LGO Energy has offered to pay drilling creditors in company shares in order to conserve cash to pay for production activities in Trinidad.
The company reached an agreement last month with bankers BNP Paribas last month on the crystallisation of the existing funds drawn down in March under the pre-paid swap arrangements for the drilling of seven wells in the Goudron field in Trinidad.
A number of creditors of LGO’s wholly owned subsidiary, Goudron E&P Limited, have agreed to be paid by shares.
The total value of invoices being settled is approximately £0.9 million of a creditor balance of approximately £1.6 million.
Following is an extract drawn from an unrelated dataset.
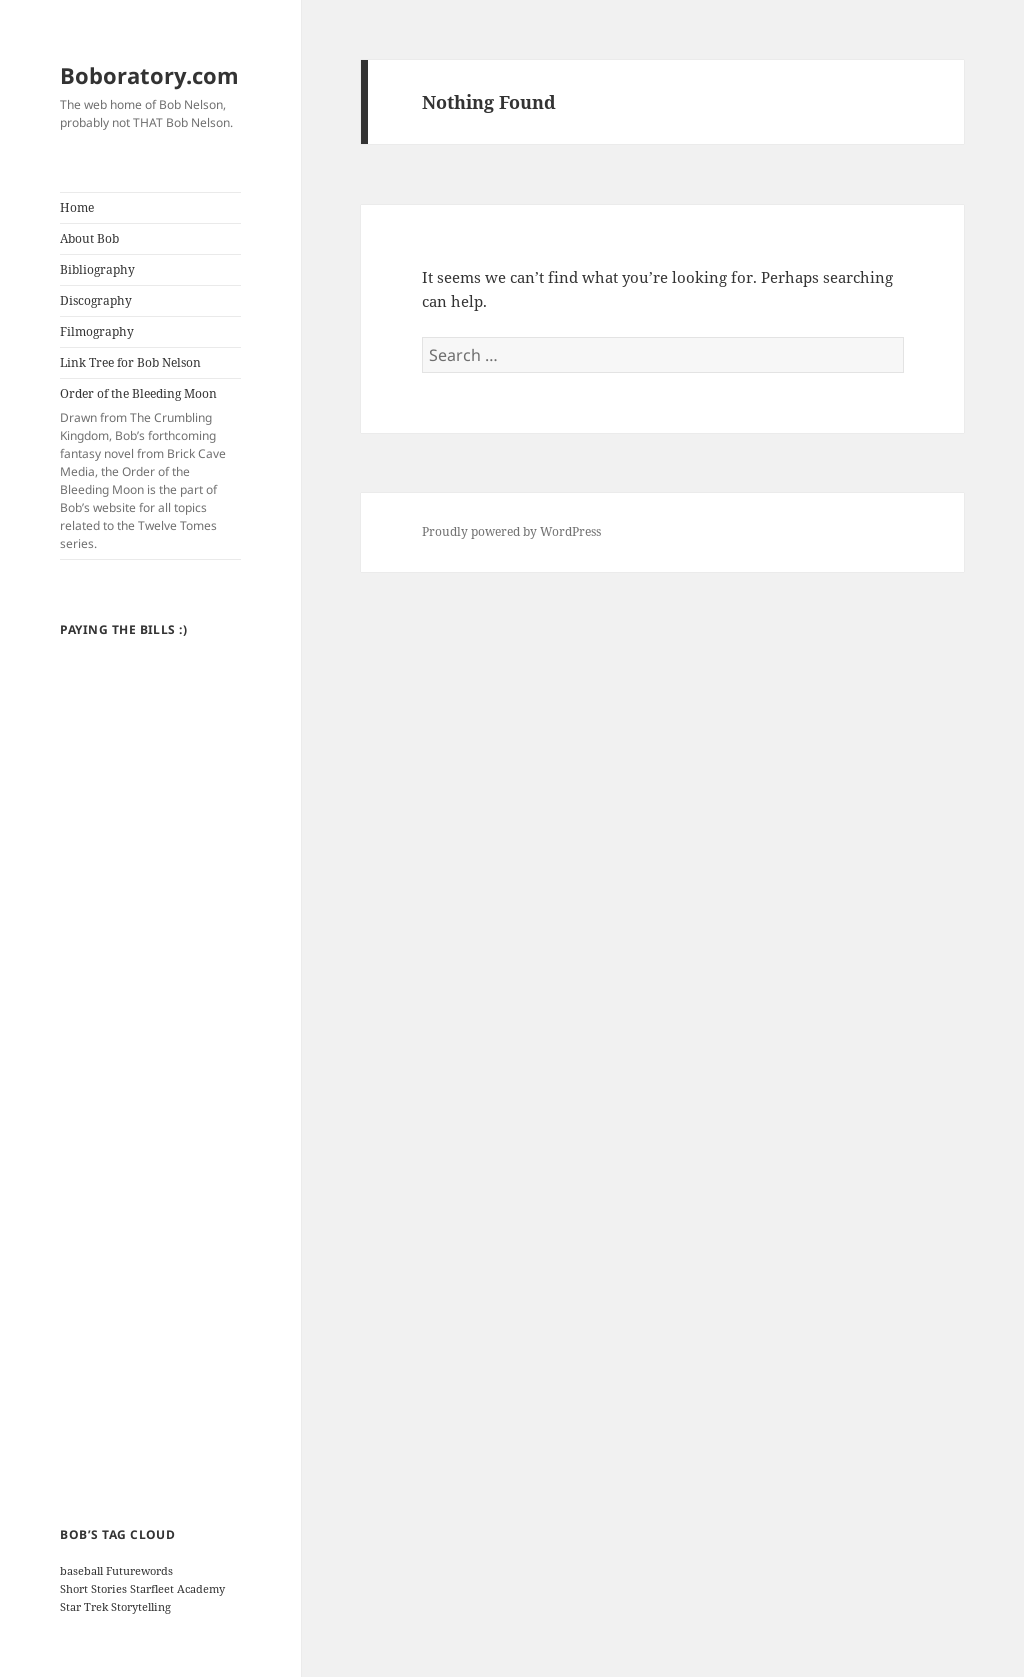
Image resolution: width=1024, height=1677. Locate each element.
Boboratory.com (149, 75)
This is exclusive of remaining drilling funding of approximately £2.7million drawn down from the BNP Paribas facility.
LGO said these funds were ultimately available to pay creditors subject to further agreement with BNP Paribas.
LGO’s US advisors have also agreed to the payment of their initial retainer, totaling $50,000, in LGO shares.
Chief executive Neil Ritson, said: “To conserve cash resources to deploy in production related activities the Company has agreed to make various payments on behalf of its subsidiary in Trinidad for services received in the 2015 drilling campaign at Goudron. We appreciate the flexibility shown by these creditors and look forward to working with them in the future.”
The company said it continues to work on strategic investments into the business to fund the future development program at the Goudron Field in Trinidad.